**Materials provided:**
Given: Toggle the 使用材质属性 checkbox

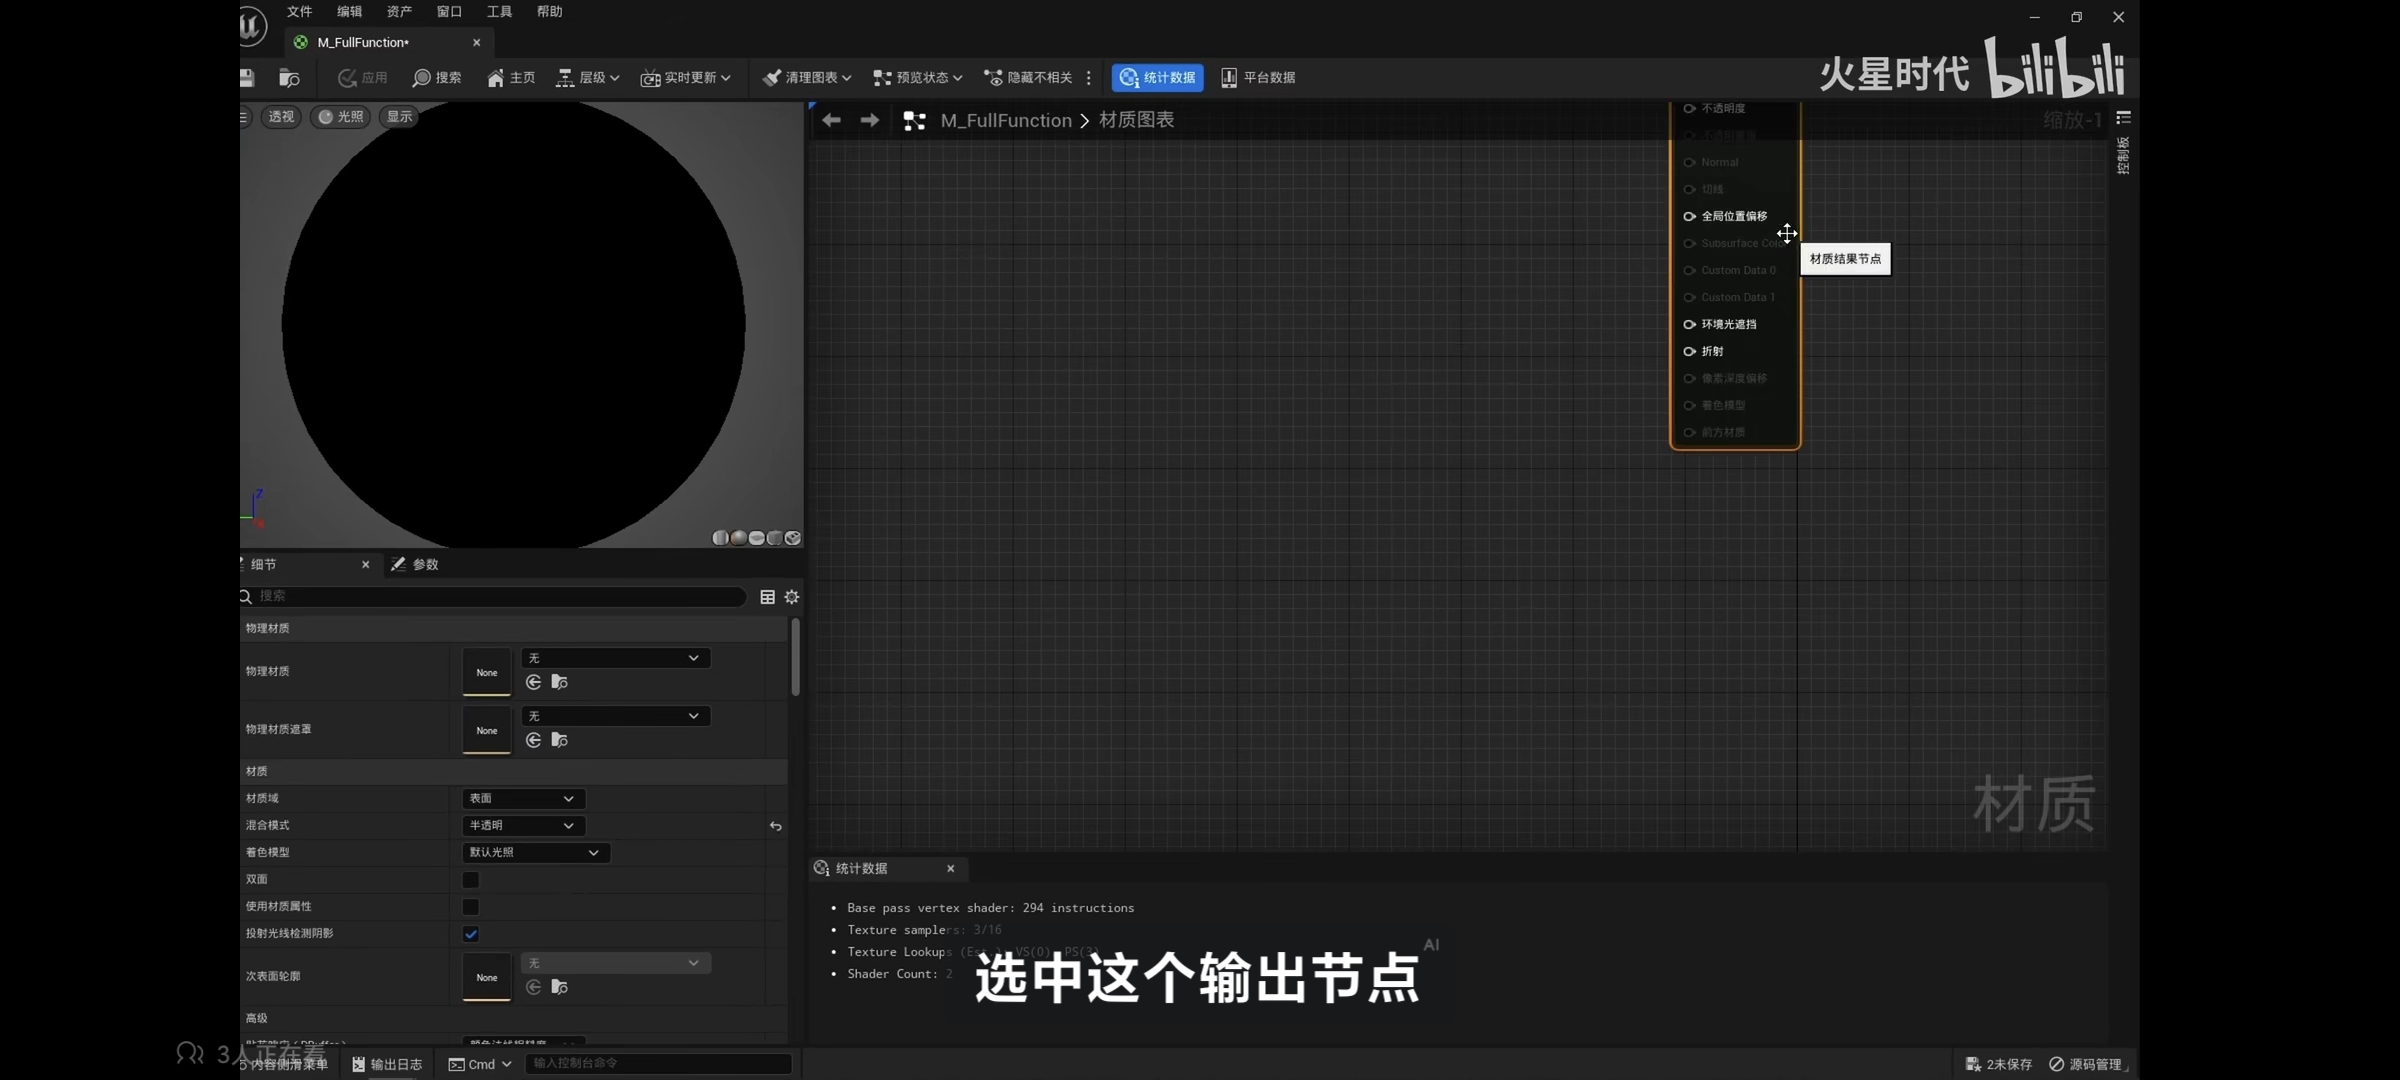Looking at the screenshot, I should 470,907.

* * *

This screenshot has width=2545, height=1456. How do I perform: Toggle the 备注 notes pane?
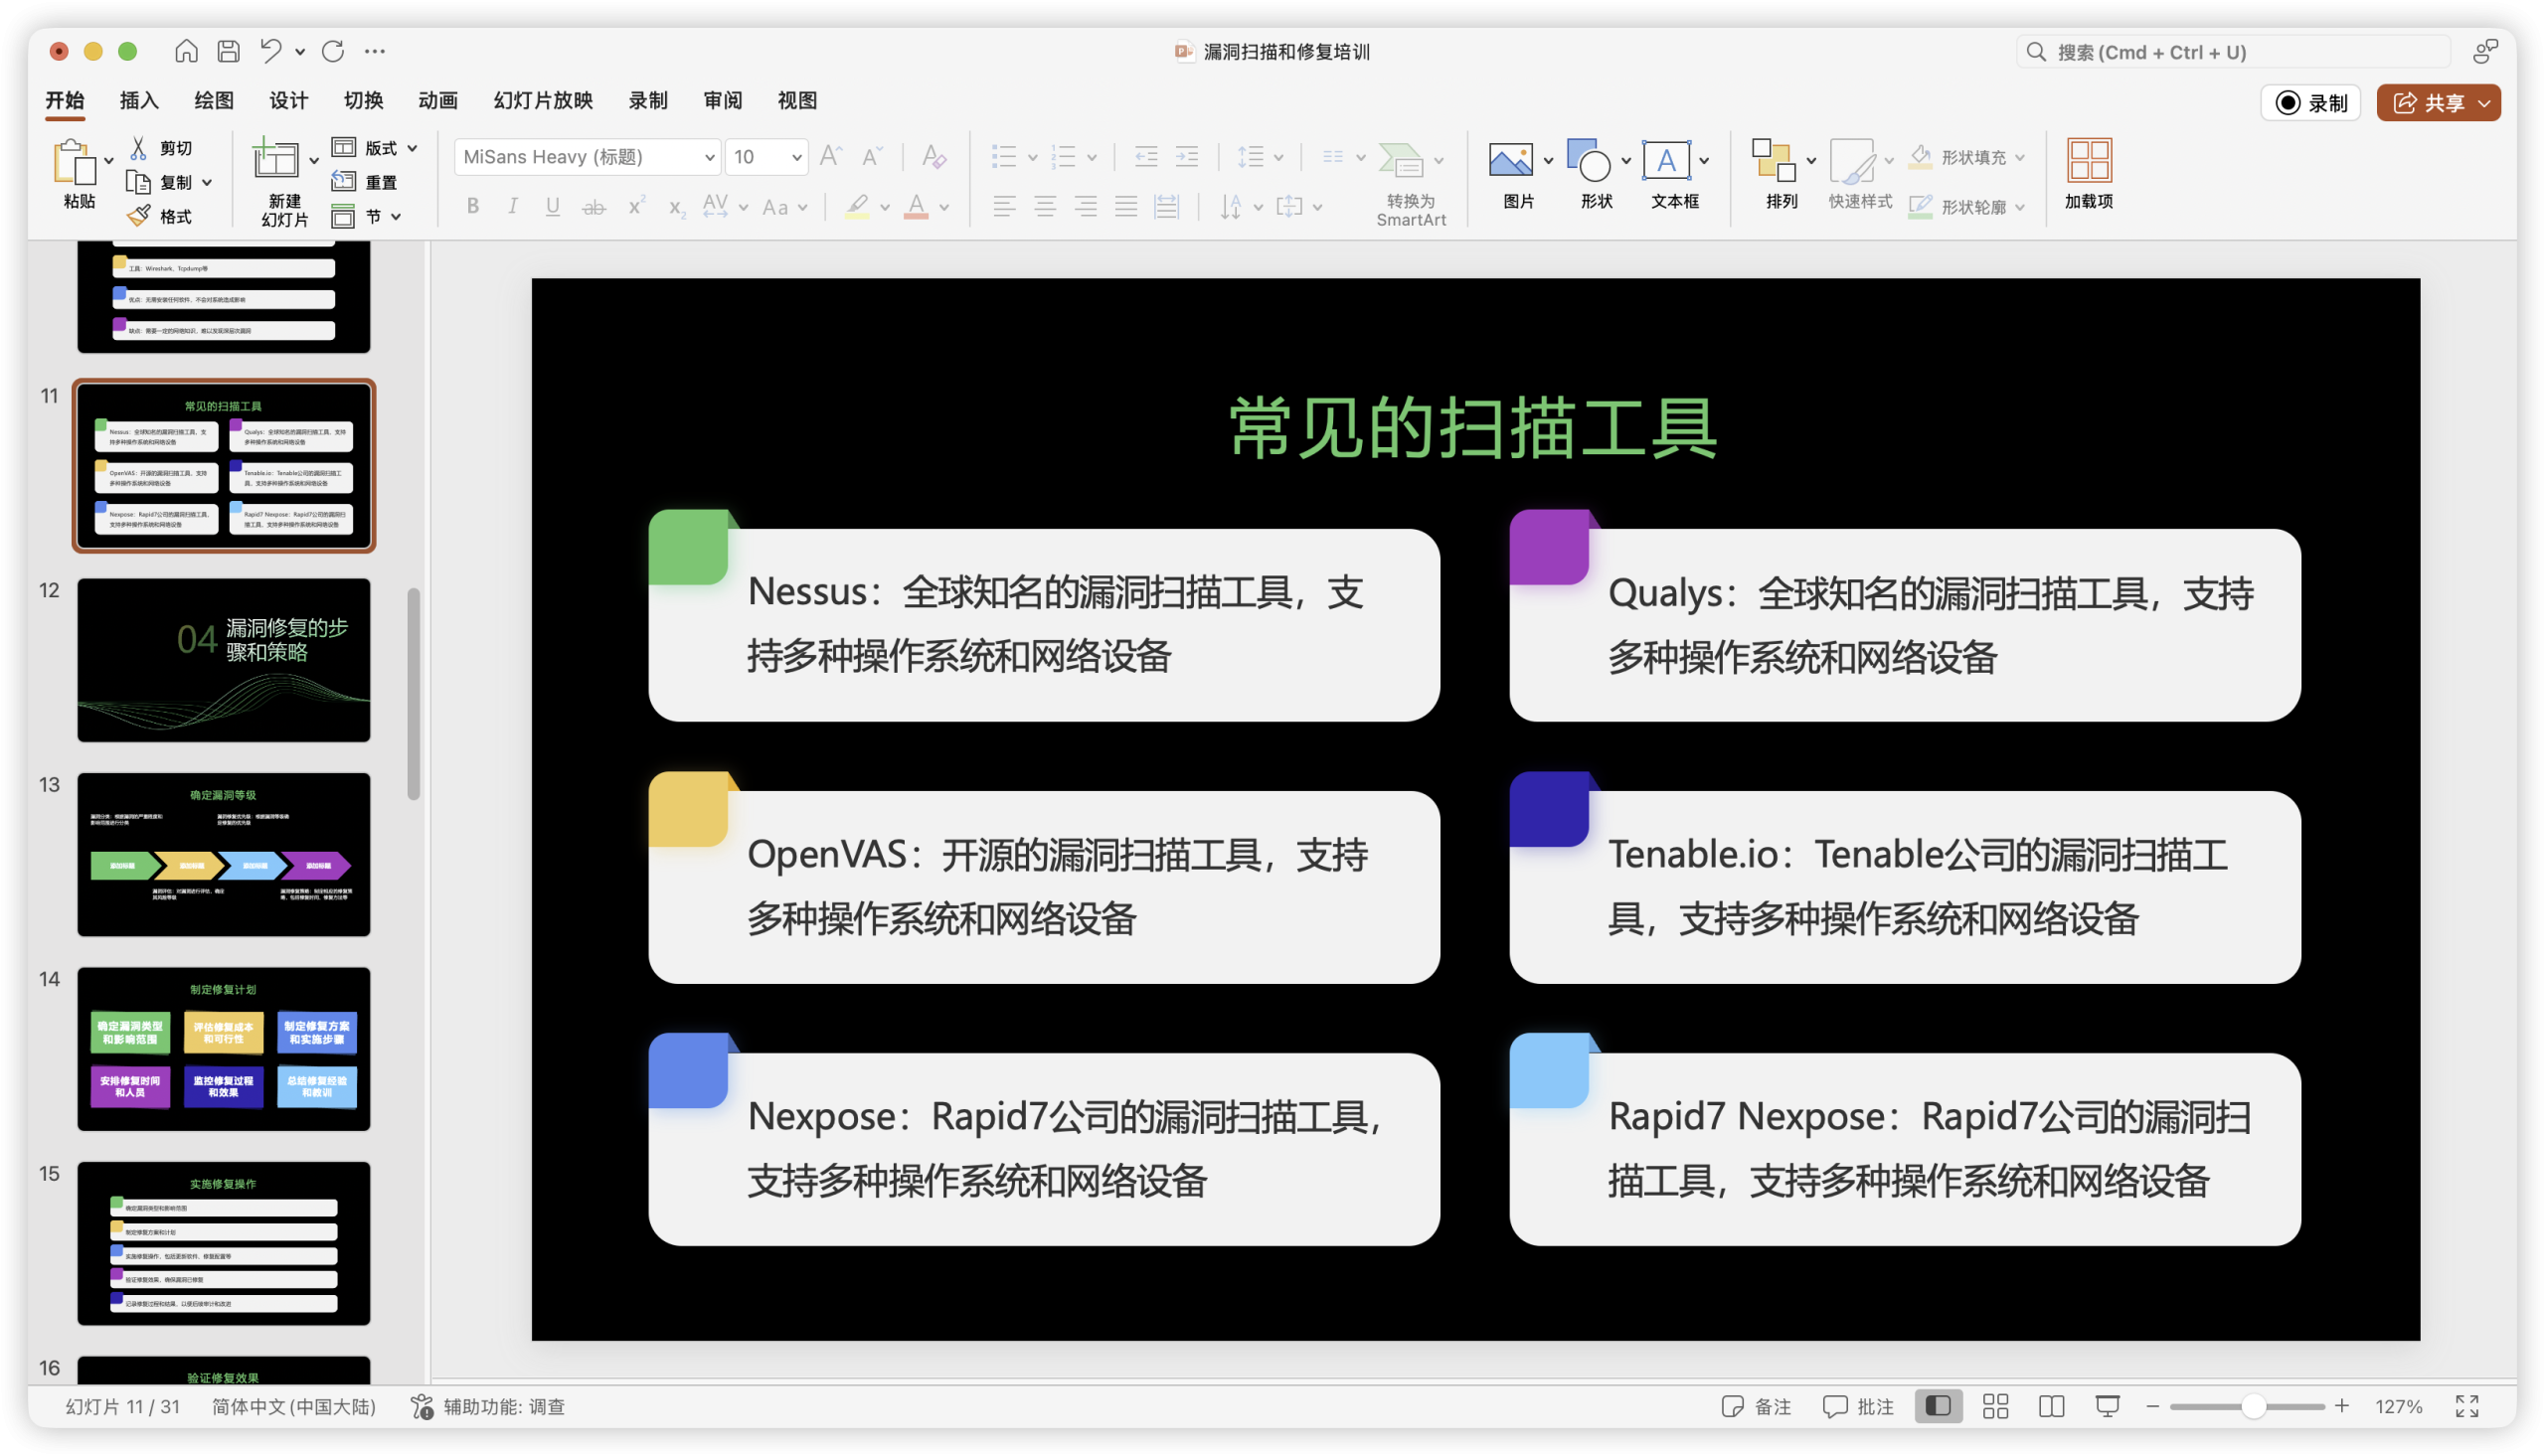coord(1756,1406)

* * *

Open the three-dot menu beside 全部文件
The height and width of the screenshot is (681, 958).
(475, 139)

**Work to do:**
Reproduce word for word the lines above, beginning at the line that contains "This screenshot has" and stopping after the line that contains "coord(1756,1406)". Leave the pictures out of your output.

**Result:**
This screenshot has width=2545, height=1456. How do I perform: Toggle the 备注 notes pane?
coord(1756,1406)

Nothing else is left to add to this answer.